Methods: Perioperative data of neonates who underwent surgical intervention in 2013 within a UK NICU were collected retrospectively. Temperature, blood sugar levels, serum sodium levels, blood gas parameters, weight and fluids used (type and volume) in the perioperative period along with demographic details and indication for surgery were collected from individual case notes. The data was analysed for the distribution and trend of temperature, blood sugar and parameters pertaining to fluid, electrolyte and acid-base balance in the perioperative period.

Results: Forty-eight neonatal surgical procedures in forty-five neonates were studied. Median gestational age (IQR) at the time of surgery and weight before surgery were 37 (33 to 39) weeks and 2750 (1872 to 2942) grams. The number of surgical procedures for NEC, abdominal wall defects and other reasons were 14, 11 and 23 respectively. There was no postoperative hypothermia (Median (IQR) temperature 36.9 (36.5 to 37) ºC). Hypoglycaemia was observed both pre-operatively (10% of babies) and postoperatively (6%). Hyperglycaemia was more common post-operatively (63% vs 13%).
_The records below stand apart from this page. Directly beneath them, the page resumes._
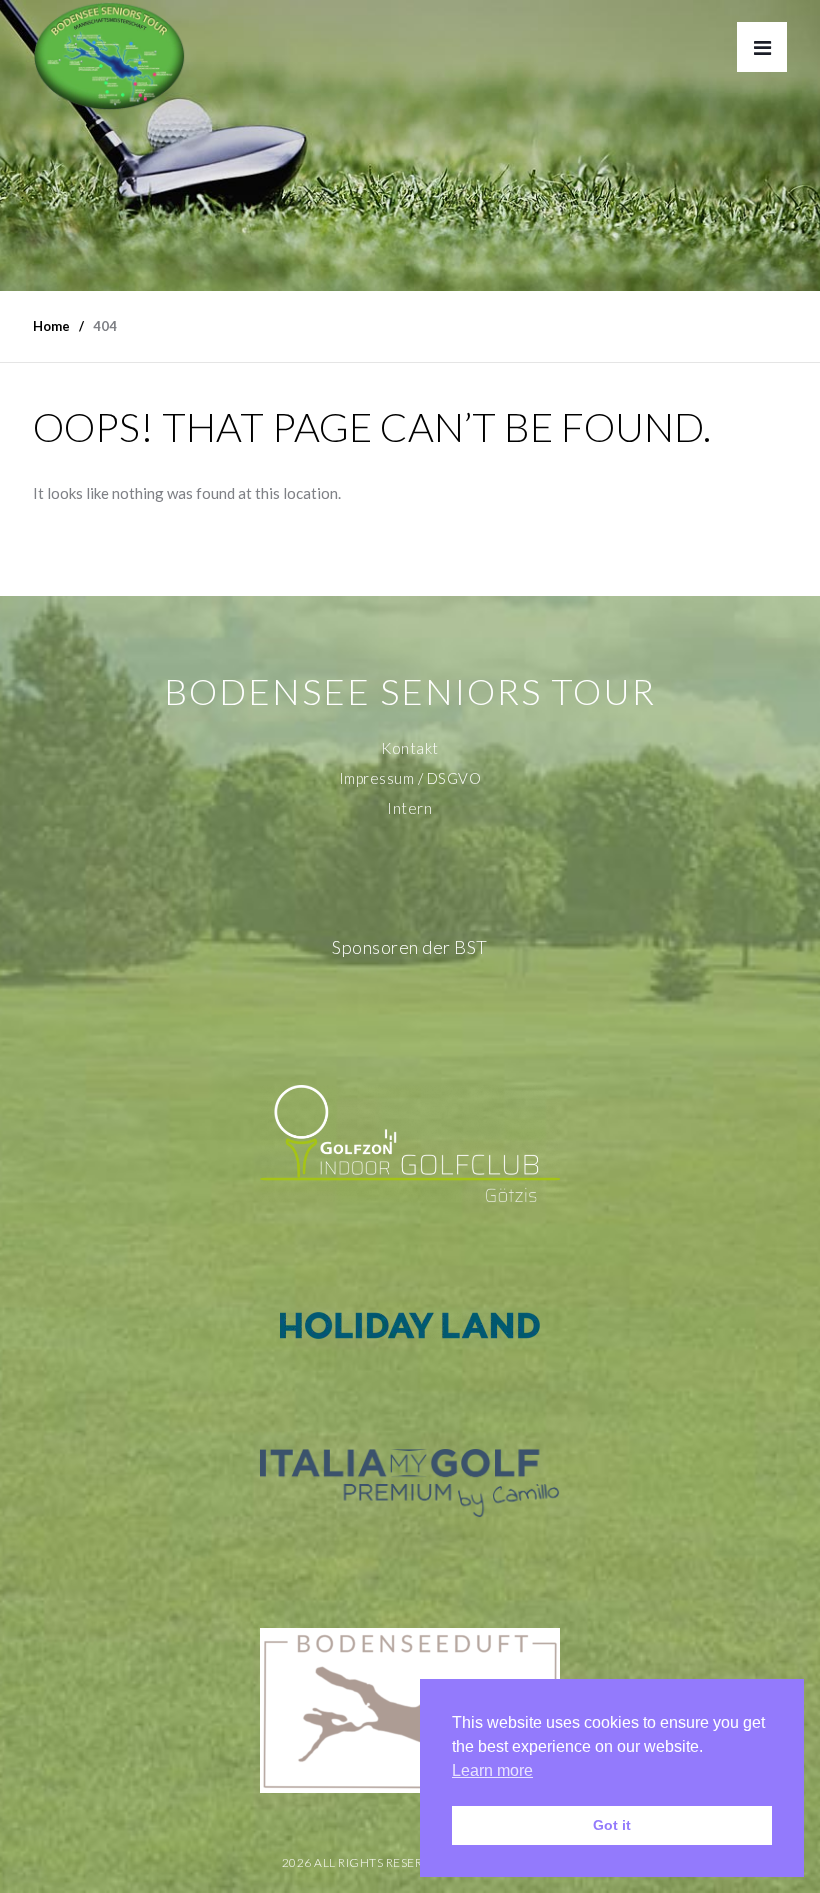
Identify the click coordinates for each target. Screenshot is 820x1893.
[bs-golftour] (109, 55)
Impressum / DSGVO (410, 778)
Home (51, 326)
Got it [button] (612, 1825)
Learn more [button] (492, 1770)
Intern (409, 808)
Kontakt (410, 748)
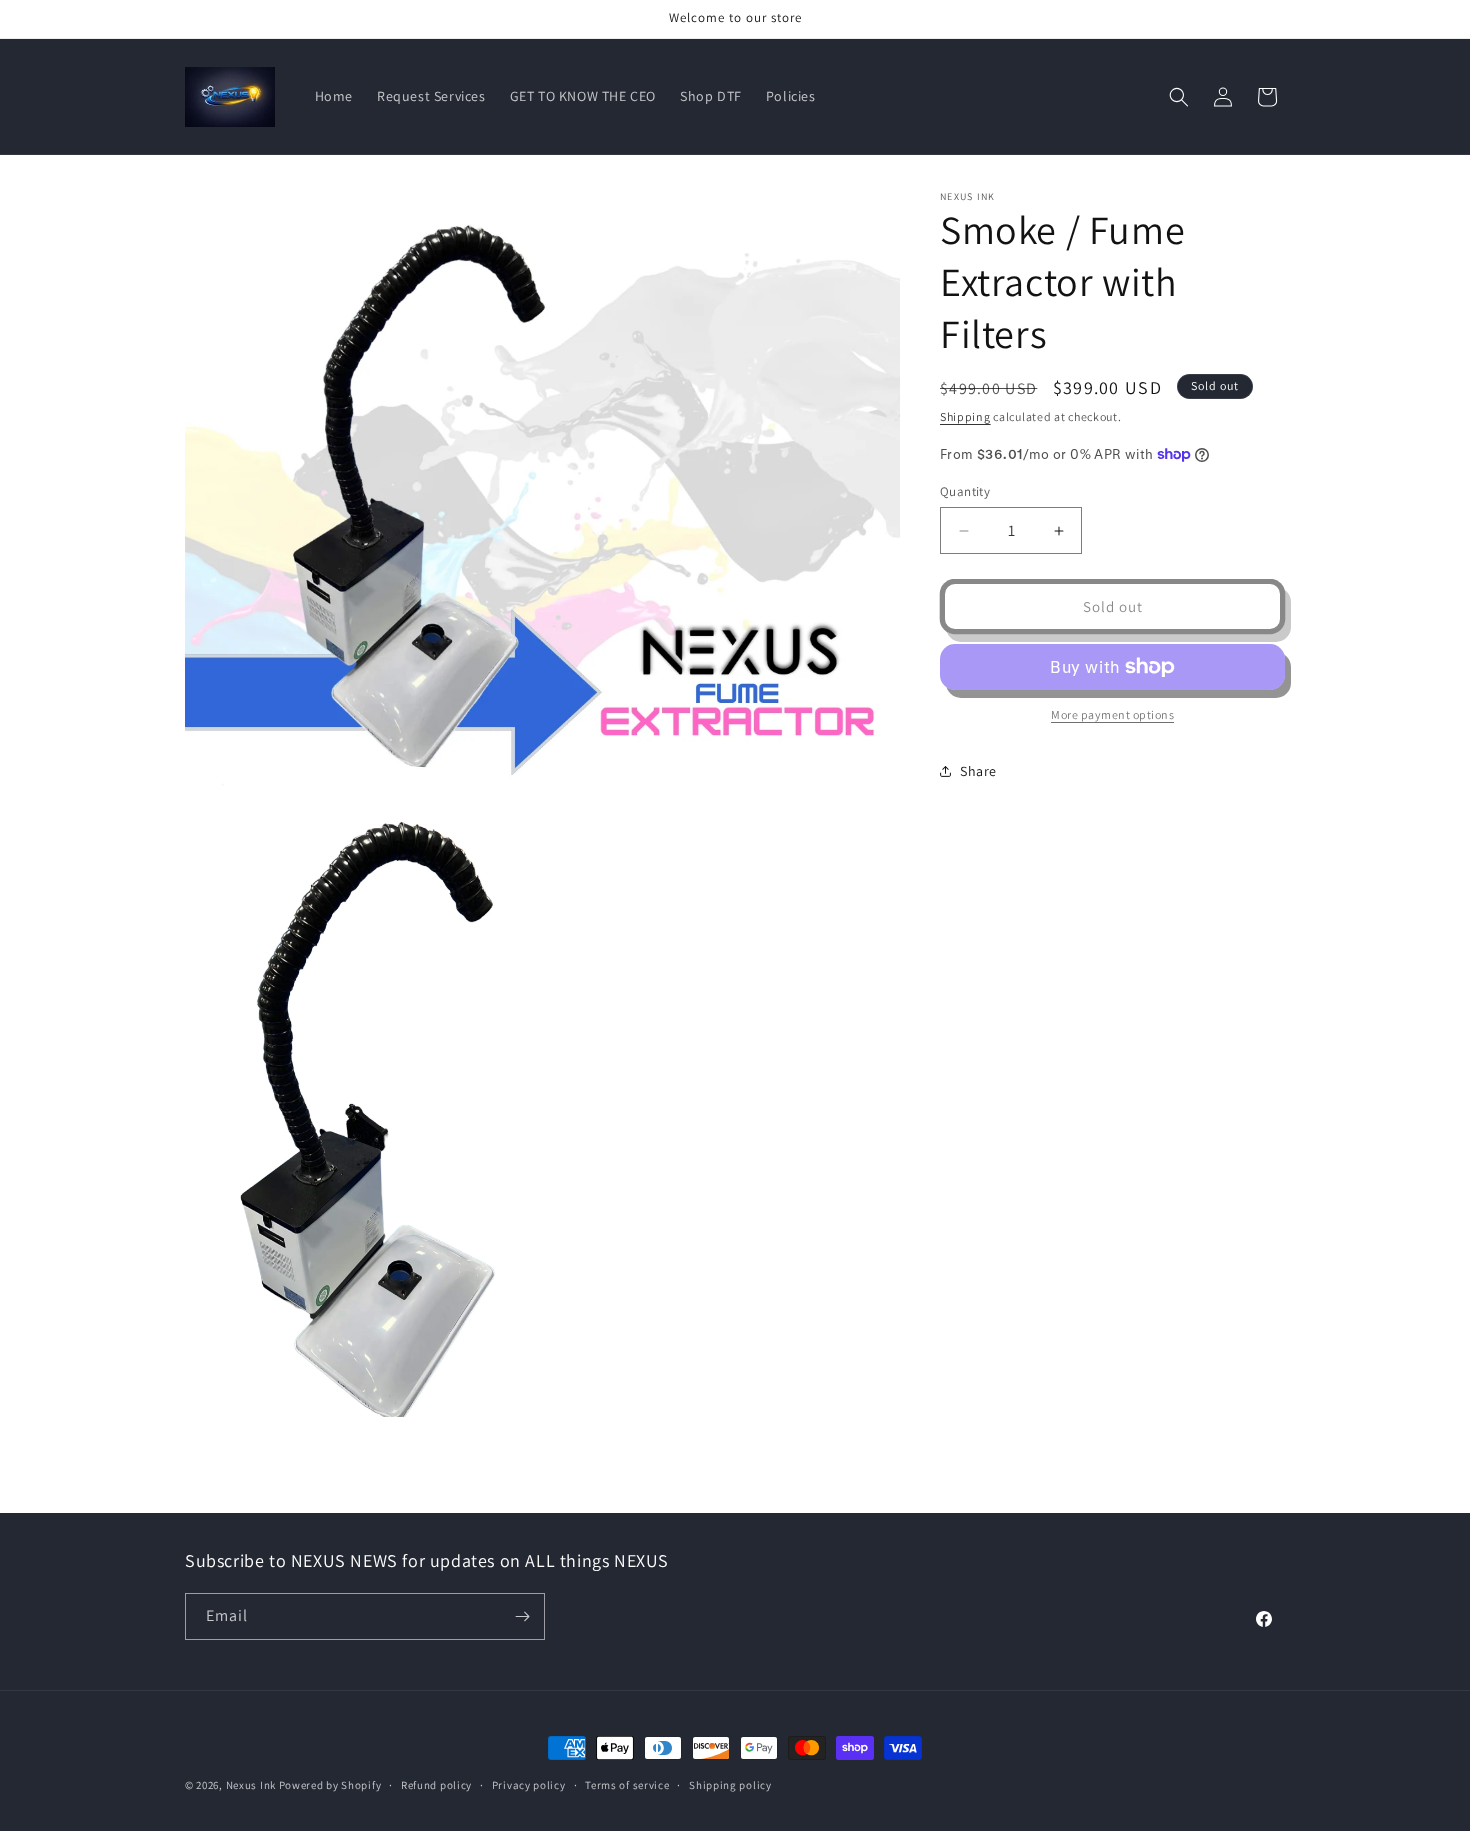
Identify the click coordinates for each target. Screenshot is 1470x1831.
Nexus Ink (251, 1785)
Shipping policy (730, 1785)
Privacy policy (529, 1785)
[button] (1179, 97)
There was no hypocapnia pre-operatively but post-operatively 19% of neonates had pCO2 ≤ 4kPa. Hyponatraemia (42%) and hypernatraemia (4%) remained same. Blood sugar levels showed a rapid increase in the post-operative period followed by a gradual decrease in all groups except in preterm and NEC neonates where there was a slow and sustained increase in blood sugar level. Statistically significant weight gain occurred in preterm and NEC neonates.
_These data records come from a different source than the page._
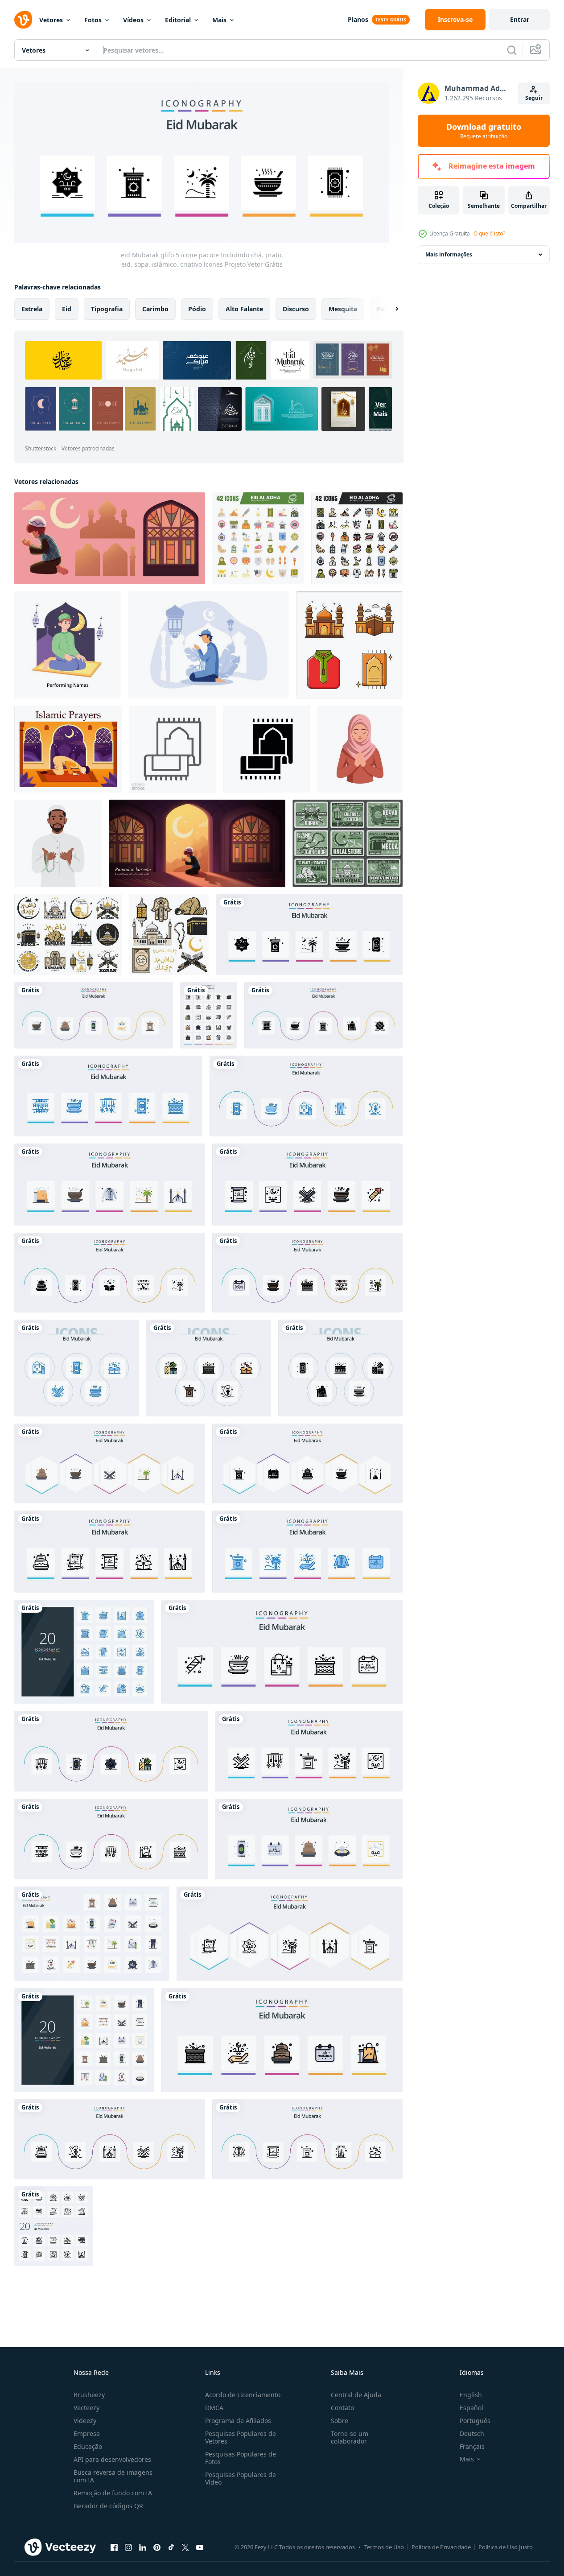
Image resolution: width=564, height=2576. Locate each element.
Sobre (339, 2420)
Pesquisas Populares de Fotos (240, 2458)
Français (472, 2446)
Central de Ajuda (356, 2394)
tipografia (107, 309)
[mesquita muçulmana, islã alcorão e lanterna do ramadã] (347, 843)
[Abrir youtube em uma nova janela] (199, 2547)
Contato (342, 2407)
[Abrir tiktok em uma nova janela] (171, 2547)
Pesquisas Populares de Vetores (240, 2437)
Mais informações (448, 254)
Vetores (51, 20)
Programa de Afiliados (238, 2420)
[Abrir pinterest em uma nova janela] (157, 2547)
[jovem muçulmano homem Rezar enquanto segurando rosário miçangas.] (58, 843)
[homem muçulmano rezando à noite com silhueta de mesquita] (208, 644)
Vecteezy (86, 2407)
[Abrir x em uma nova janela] (185, 2547)
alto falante (244, 309)
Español (471, 2407)
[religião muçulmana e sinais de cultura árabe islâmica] (68, 934)
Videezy (85, 2420)
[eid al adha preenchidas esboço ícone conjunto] (357, 538)
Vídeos (133, 20)
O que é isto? (489, 233)
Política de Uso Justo (505, 2547)
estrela (31, 309)
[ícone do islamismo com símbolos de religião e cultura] (169, 934)
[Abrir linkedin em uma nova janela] (142, 2547)
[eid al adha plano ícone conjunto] (258, 538)
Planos (358, 19)
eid (66, 309)
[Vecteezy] (23, 20)
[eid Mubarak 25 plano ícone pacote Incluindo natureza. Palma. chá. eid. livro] (109, 1463)
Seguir (534, 98)
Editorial (178, 20)
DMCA (214, 2407)
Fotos (93, 20)
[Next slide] (389, 309)
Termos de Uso (384, 2547)
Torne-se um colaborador (349, 2437)
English (471, 2394)
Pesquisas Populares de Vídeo (240, 2478)
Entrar (519, 19)
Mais (219, 20)
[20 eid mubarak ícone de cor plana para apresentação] (84, 2040)
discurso (296, 309)
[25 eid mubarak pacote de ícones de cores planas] (91, 1934)
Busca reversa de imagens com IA (113, 2476)
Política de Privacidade (441, 2547)
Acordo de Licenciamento (242, 2394)
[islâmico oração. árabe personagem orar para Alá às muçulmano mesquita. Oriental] (68, 749)
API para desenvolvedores (112, 2459)
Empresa (87, 2433)
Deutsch (472, 2433)
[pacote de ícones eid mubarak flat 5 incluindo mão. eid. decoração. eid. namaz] (93, 1015)
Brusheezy (89, 2394)
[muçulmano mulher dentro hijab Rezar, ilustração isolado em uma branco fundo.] (360, 749)
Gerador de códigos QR (108, 2506)
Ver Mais (380, 409)
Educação (88, 2446)
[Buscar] (511, 50)
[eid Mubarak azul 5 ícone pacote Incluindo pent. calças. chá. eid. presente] (306, 1096)
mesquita (343, 309)
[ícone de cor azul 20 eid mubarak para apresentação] (84, 1652)
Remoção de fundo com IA (113, 2493)
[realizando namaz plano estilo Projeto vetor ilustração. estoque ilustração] (67, 644)
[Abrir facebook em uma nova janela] (114, 2547)
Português (475, 2420)
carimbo (155, 309)
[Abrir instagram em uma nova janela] (128, 2547)
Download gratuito (483, 130)
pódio (197, 309)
Conclusion: Preterm neonates and neonates with NEC were identified as the highest risk groups. Thermal care was good. Although hyponatraemia was common pre-operatively, appropriate free-water intake during surgery avoided increased rates of hyponatraemia post-operatively. We have identified that hyperglycaemia in the post-operative period needs to be addressed. This will include a review of the administration of glucose as an infusion during the intra-operative period.